A deep-sea cucumber known as a “headless chicken monster” has been filmed in the Southern Ocean for the first time using camera technology developed by Australian researchers.
The creature was filmed off East Antarctica and it is the first time the species has been seen in the area.
“Some of the footage* we are getting back from the cameras is breathtaking*, including species we have never seen in this part of the world,” Australian Antarctic Division Program leader Dirk Welsford said.
The creature, En ypniastes eximia, has only been seen before in the Gulf of Mexico and was captured in the Southern Ocean by cameras developed by the Australian Antarctic Division.
It is known as a “headless chicken monster” because that’s what it looks like.

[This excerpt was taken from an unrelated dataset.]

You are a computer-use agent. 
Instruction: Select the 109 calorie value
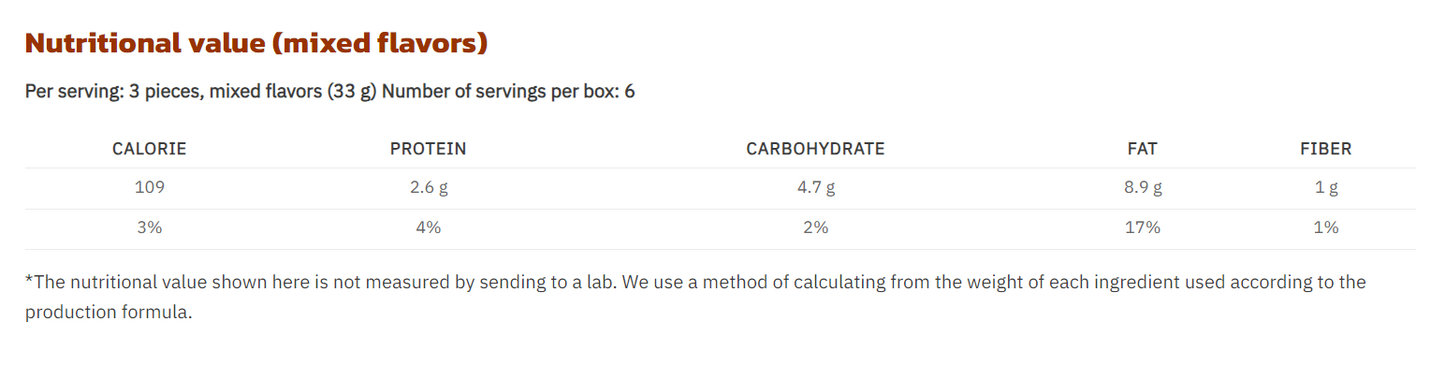coord(149,187)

Our oceans are home to an incredible number of amazing sea creatures
“The housing that protects the camera and electronics is designed to attach to toothfish longlines* in the Southern Ocean, so it needs to be extremely durable*,” Dr Welsford said.
“We needed something that could be thrown from the side of a boat and would continue operating reliably* under extreme pressure in the pitch black for long periods of time.”

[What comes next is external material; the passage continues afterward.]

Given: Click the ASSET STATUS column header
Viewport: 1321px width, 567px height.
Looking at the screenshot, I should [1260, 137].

The information collected from the cameras is being presented at the annual Commission for the Conservation of Antarctic Marine Living Resources meeting starting in Hobart yesterday.
Australia’s commissioner for the meeting will push for a new East Antarctic Marine Protected Area.

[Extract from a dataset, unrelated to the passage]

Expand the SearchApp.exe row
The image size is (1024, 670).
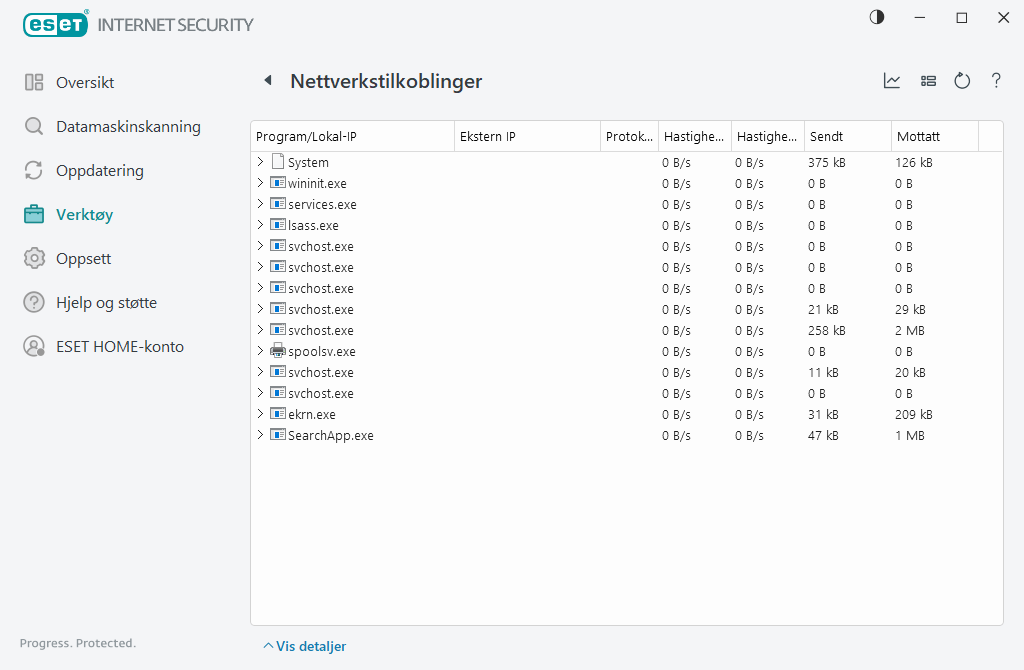[261, 435]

“The Southern Ocean is home to an incredible abundance* and variety of marine life, including commercially sought-after* species, the harvesting of which must be carefully managed for future generations,” commissioner Gillian Slocum said.
The 10-day Antarctic conservation meeting will also include proposals on how to respond to climate change.
WHAT IS A SEA CUCUMBER?
Not a vegetable or a fruit!
A marine animal with a tough, leathery skin in a group of creatures called echinoderms, with starfish and sea urchins.
Tube feet that look like tentacles around their mouths gather algae, tiny aquatic animals and waste into its mouth.
Fish and humans eat sea cucumbers. They are a delicacy — a special-occasion food — in Asian cuisines*.
Home is the ocean floor. Some species live in shallow water, others in deep water. There are about 1250 known species found all around the world.
Defence against attack is pretty spectacular! Some discharge sticky threads to capture enemies. Others can mutilate* their own bodies. And others shoot their organs out of their anus*. The good news is they quickly grow their organs again.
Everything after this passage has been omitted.